* [WORK ORDER]:
Set down the entries exactly. No line may differ from its source.

* [RECORD EXCERPTS]:

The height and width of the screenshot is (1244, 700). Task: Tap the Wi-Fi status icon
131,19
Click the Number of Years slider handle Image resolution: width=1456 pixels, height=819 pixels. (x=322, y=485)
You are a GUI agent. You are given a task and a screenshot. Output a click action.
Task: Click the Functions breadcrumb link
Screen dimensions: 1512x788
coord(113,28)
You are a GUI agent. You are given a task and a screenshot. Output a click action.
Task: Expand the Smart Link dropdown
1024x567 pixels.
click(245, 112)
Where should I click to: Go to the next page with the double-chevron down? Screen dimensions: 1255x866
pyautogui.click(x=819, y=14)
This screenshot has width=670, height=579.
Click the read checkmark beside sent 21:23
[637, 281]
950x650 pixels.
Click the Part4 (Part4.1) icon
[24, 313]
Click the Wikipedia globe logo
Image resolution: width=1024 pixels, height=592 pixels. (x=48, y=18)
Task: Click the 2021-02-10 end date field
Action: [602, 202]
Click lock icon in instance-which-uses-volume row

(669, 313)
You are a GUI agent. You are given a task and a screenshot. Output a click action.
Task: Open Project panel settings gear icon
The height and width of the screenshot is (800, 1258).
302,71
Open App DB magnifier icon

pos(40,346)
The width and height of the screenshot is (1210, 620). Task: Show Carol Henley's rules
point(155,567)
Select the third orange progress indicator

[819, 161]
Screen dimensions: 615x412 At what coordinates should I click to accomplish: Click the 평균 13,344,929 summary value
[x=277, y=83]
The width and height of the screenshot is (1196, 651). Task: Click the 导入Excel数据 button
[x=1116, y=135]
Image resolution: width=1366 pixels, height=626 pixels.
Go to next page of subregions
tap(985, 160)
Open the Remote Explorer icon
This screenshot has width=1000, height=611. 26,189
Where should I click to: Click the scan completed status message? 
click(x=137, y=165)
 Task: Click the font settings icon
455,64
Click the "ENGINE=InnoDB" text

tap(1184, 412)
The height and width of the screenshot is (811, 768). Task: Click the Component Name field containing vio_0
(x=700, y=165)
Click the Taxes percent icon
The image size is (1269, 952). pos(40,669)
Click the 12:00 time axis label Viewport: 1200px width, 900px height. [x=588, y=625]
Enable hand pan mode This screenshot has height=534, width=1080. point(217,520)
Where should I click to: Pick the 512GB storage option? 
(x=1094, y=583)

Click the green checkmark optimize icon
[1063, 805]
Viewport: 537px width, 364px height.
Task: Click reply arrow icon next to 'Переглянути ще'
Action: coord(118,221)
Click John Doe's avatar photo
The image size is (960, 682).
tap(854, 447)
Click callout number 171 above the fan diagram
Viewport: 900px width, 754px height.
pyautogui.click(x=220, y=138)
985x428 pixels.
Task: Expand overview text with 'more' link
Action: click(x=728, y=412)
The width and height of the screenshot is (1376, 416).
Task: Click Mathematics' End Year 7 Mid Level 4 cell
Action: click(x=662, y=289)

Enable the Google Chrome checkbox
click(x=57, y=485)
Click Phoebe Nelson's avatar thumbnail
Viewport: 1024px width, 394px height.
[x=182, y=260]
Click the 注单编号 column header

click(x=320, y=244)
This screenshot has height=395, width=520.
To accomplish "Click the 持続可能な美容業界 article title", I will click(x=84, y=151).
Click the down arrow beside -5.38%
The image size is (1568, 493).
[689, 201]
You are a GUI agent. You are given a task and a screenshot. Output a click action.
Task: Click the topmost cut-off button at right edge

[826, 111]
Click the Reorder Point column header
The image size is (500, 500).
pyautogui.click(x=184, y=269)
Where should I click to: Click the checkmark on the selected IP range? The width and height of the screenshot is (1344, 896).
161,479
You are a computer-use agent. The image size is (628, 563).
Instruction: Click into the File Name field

* [RESPONSE TO THE TASK]:
The height and width of the screenshot is (1244, 700). Task: Tap the Wi-Fi status icon
131,19
Click the Number of Years slider handle Image resolution: width=1456 pixels, height=819 pixels. (x=322, y=485)
You are a GUI agent. You are given a task and a screenshot. Output a click action.
Task: Click the Functions breadcrumb link
Screen dimensions: 1512x788
coord(113,28)
You are a GUI agent. You are given a task and a screenshot. Output a click action.
Task: Expand the Smart Link dropdown
1024x567 pixels.
click(245, 112)
Where should I click to: Go to the next page with the double-chevron down? Screen dimensions: 1255x866
pyautogui.click(x=819, y=14)
This screenshot has width=670, height=579.
Click the read checkmark beside sent 21:23
[637, 281]
950x650 pixels.
Click the Part4 (Part4.1) icon
[24, 313]
Click the Wikipedia globe logo
Image resolution: width=1024 pixels, height=592 pixels. (x=48, y=18)
Task: Click the 2021-02-10 end date field
Action: [602, 202]
Click lock icon in instance-which-uses-volume row

(669, 313)
You are a GUI agent. You are given a task and a screenshot. Output a click action.
Task: Open Project panel settings gear icon
The height and width of the screenshot is (800, 1258).
302,71
Open App DB magnifier icon

pos(40,346)
The width and height of the screenshot is (1210, 620). Task: Show Carol Henley's rules
point(155,567)
Select the third orange progress indicator

[819, 161]
Screen dimensions: 615x412 At what coordinates should I click to accomplish: Click the 평균 13,344,929 summary value
[x=277, y=83]
The width and height of the screenshot is (1196, 651). Task: Click the 导入Excel数据 button
[x=1116, y=135]
Image resolution: width=1366 pixels, height=626 pixels.
Go to next page of subregions
tap(985, 160)
Open the Remote Explorer icon
This screenshot has width=1000, height=611. 26,189
Where should I click to: Click the scan completed status message? 
click(x=137, y=165)
 Task: Click the font settings icon
455,64
Click the "ENGINE=InnoDB" text

tap(1184, 412)
The height and width of the screenshot is (811, 768). Task: Click the Component Name field containing vio_0
(x=700, y=165)
Click the Taxes percent icon
The image size is (1269, 952). pos(40,669)
Click the 12:00 time axis label Viewport: 1200px width, 900px height. [x=588, y=625]
Enable hand pan mode This screenshot has height=534, width=1080. point(217,520)
Where should I click to: Pick the 512GB storage option? 
(x=1094, y=583)

Click the green checkmark optimize icon
[1063, 805]
Viewport: 537px width, 364px height.
Task: Click reply arrow icon next to 'Переглянути ще'
Action: coord(118,221)
Click John Doe's avatar photo
The image size is (960, 682).
tap(854, 447)
Click callout number 171 above the fan diagram
Viewport: 900px width, 754px height.
pyautogui.click(x=220, y=138)
985x428 pixels.
Task: Expand overview text with 'more' link
Action: click(x=728, y=412)
The width and height of the screenshot is (1376, 416).
Task: Click Mathematics' End Year 7 Mid Level 4 cell
Action: click(x=662, y=289)

Enable the Google Chrome checkbox
click(x=57, y=485)
Click Phoebe Nelson's avatar thumbnail
Viewport: 1024px width, 394px height.
[x=182, y=260]
Click the 注单编号 column header

click(x=320, y=244)
This screenshot has height=395, width=520.
To accomplish "Click the 持続可能な美容業界 article title", I will click(x=84, y=151).
Click the down arrow beside -5.38%
The image size is (1568, 493).
[689, 201]
You are a GUI agent. You are given a task and a screenshot. Output a click action.
Task: Click the topmost cut-off button at right edge

[826, 111]
Click the Reorder Point column header
The image size is (500, 500).
pyautogui.click(x=184, y=269)
Where should I click to: Click the checkmark on the selected IP range? The width and height of the screenshot is (1344, 896).
161,479
You are a computer-use agent. The image size is (628, 563).
Instruction: Click into the File Name field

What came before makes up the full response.